START EXTRACT PROVIDED

The claimant is responsible for providing evidence the
Commissioner will use to make a finding as to the claimant’s RFC, but the Commissioner is
responsible for developing the claimant’s “complete medical history, including arranging for a
consultative examination(s) if necessary, and making every reasonable effort to help [the
claimant] get medical reports from [the claimant’s] own medical sources.”
20 C.F.R.
§§ 404.1545(a)(3), 416.945(a)(3). The Commissioner also will consider certain non-medical
evidence and other evidence listed in the regulations. See id. If a claimant retains the RFC to
perform past relevant work, then the claimant is not disabled.
Id. §§ 404.1520(a)(4)(iv),
416.920(a)(4)(iv).
Fifth, if the claimant’s RFC as determined in step four will not allow the claimant to
perform past relevant work, then the burden shifts to the Commissioner to prove that there is
other work that the claimant can do, given the claimant’s RFC as determined at step four, age,
education, and work experience. See Hancock v. Astrue, 667 F.3d 470, 472-73 (4th Cir. 2012).

END EXTRACT PROVIDED
START GIVEN ENTRIES

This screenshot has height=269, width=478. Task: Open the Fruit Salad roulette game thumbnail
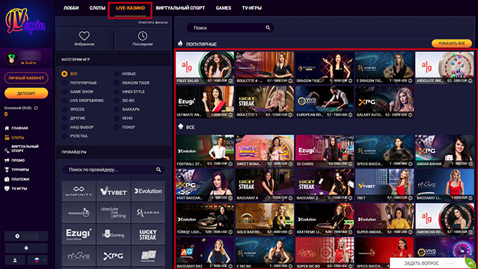tap(205, 68)
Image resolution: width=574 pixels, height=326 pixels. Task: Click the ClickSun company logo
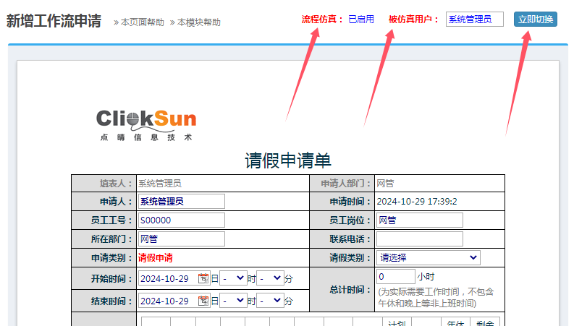(145, 124)
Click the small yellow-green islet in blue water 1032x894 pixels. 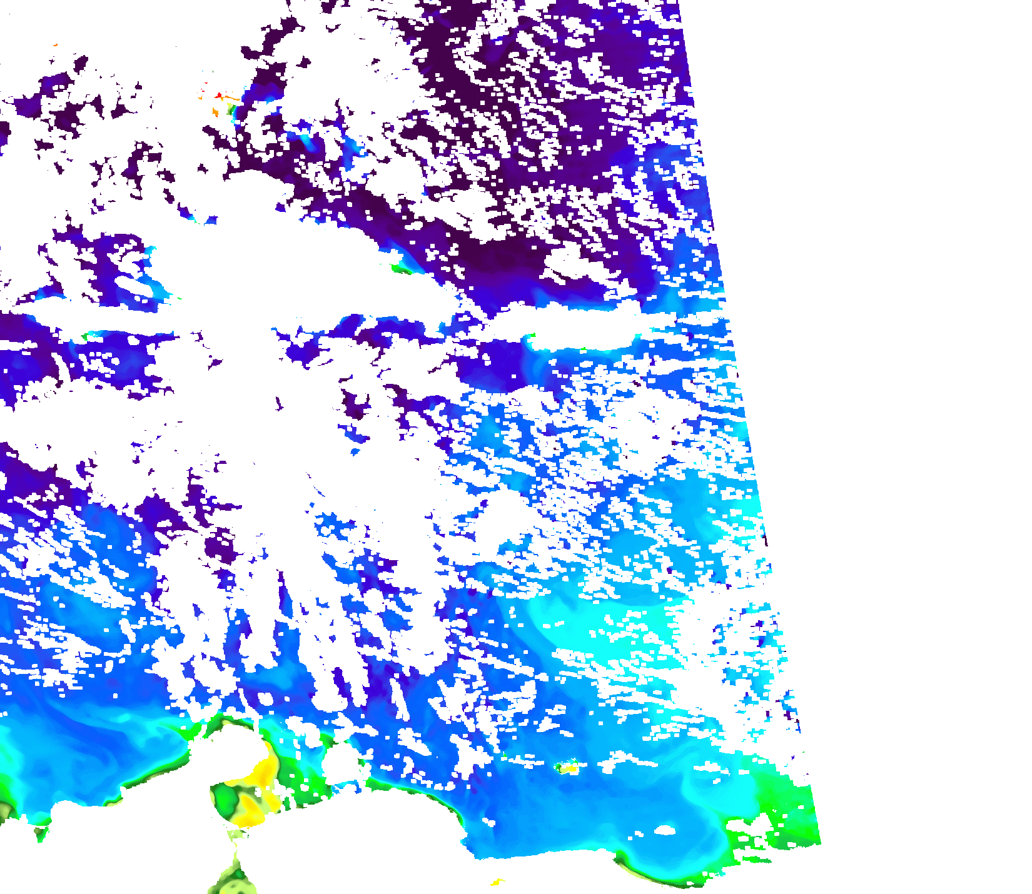[569, 767]
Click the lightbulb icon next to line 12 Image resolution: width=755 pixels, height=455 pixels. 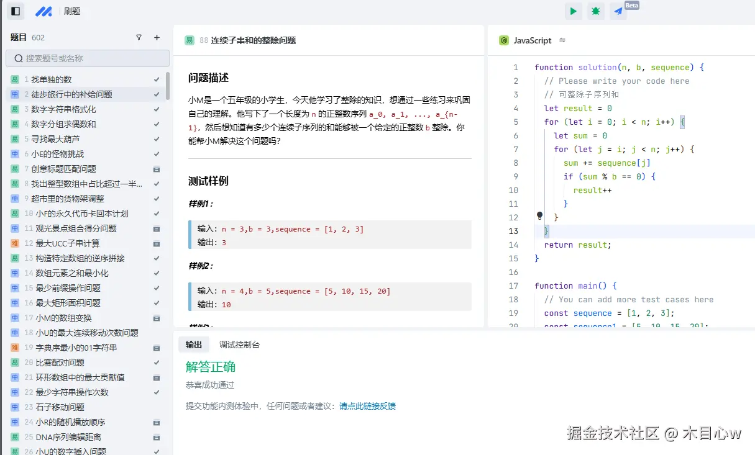coord(539,215)
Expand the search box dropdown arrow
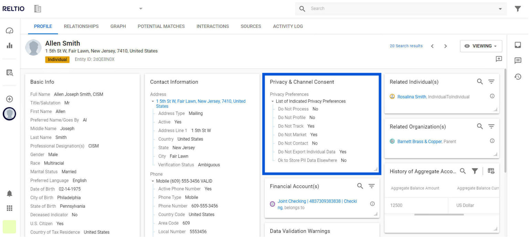The width and height of the screenshot is (529, 237). click(x=500, y=9)
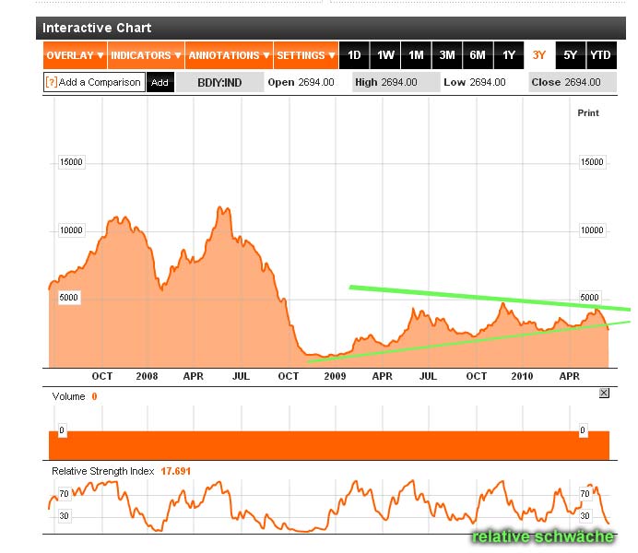
Task: Click the Add comparison button
Action: [x=160, y=83]
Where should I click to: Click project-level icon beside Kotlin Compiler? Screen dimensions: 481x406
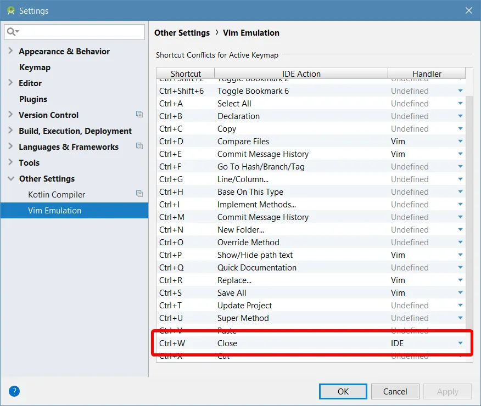(x=139, y=194)

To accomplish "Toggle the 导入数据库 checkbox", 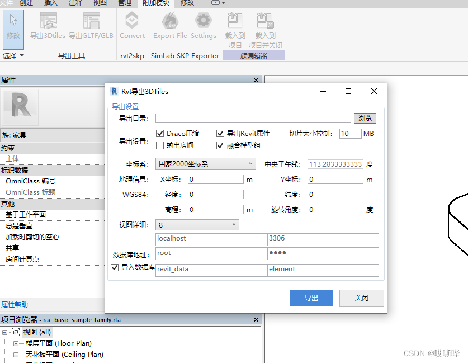I will (115, 267).
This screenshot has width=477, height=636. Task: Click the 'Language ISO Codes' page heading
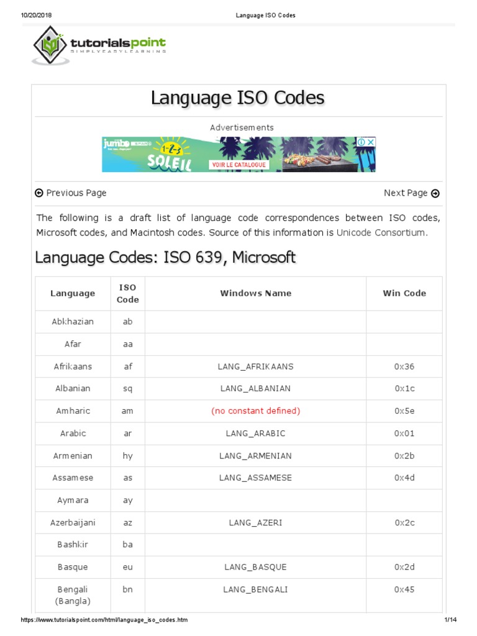click(238, 98)
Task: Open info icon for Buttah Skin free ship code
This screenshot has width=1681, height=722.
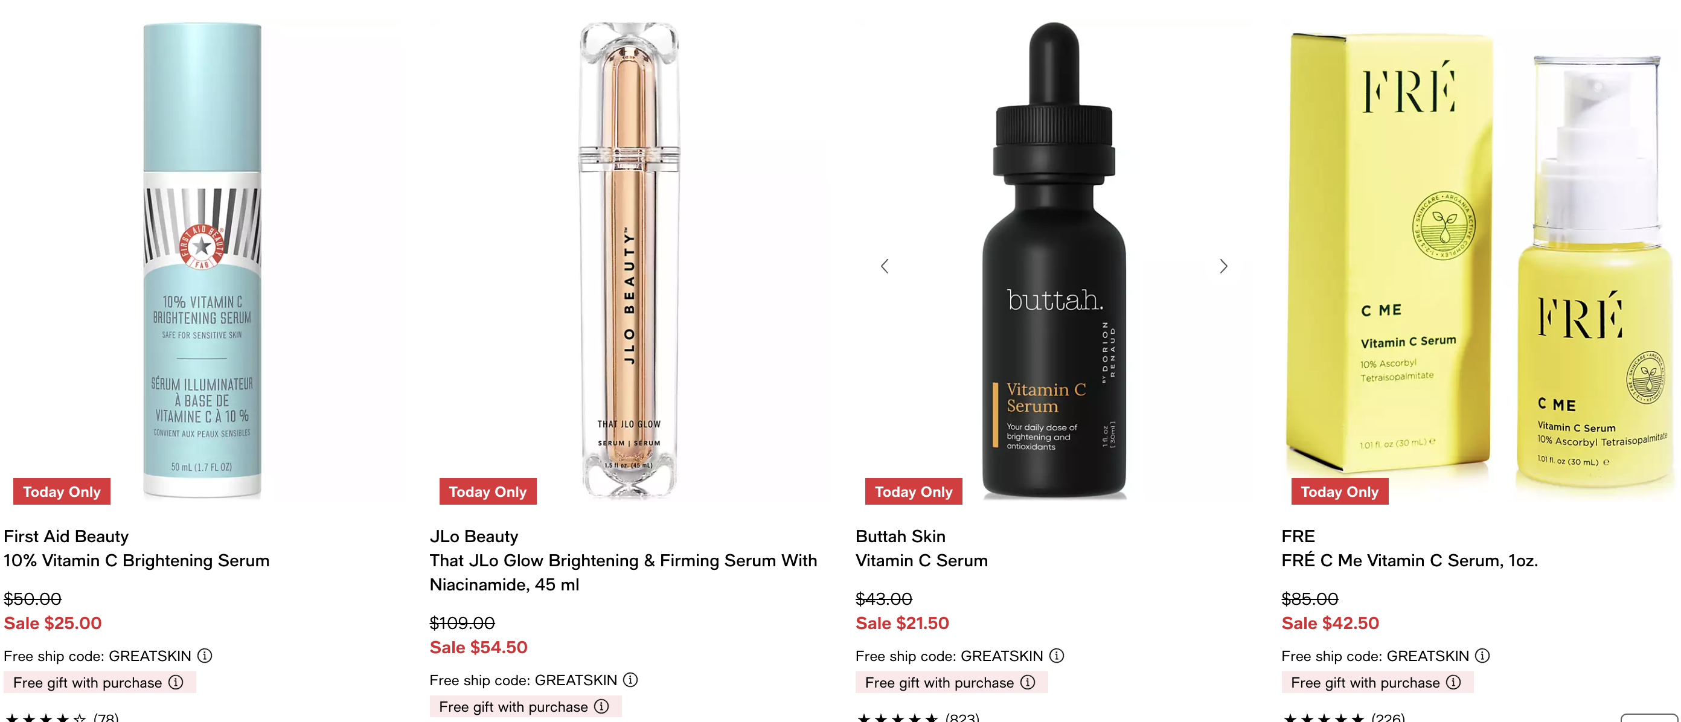Action: 1056,655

END GIVEN ENTRIES

[YOUR TASK]
Pick up the passage on the Commissioner's five-step disability evaluation after its last sentence and write the next part. The rows were taken from a separate source.

[RESULT FOR THIS TASK]
The Commissioner must prove not only that the claimant’s RFC will allow the claimant to make
an adjustment to other work, but also that the other work exists in significant numbers in the
national economy.
See Walls, 296 F.3d at 290; 20 C.F.R. §§ 404.1520(a)(4)(v),
416.920(a)(4)(v). If the claimant can make an adjustment to other work that exists in significant
numbers in the national economy, then the Commissioner will find that the claimant is not
disabled. If the claimant cannot make an adjustment to other work, then the Commissioner will
find that the claimant is disabled. 20 C.F.R. §§ 404.1520(a)(4)(v), 416.920(a)(4)(v).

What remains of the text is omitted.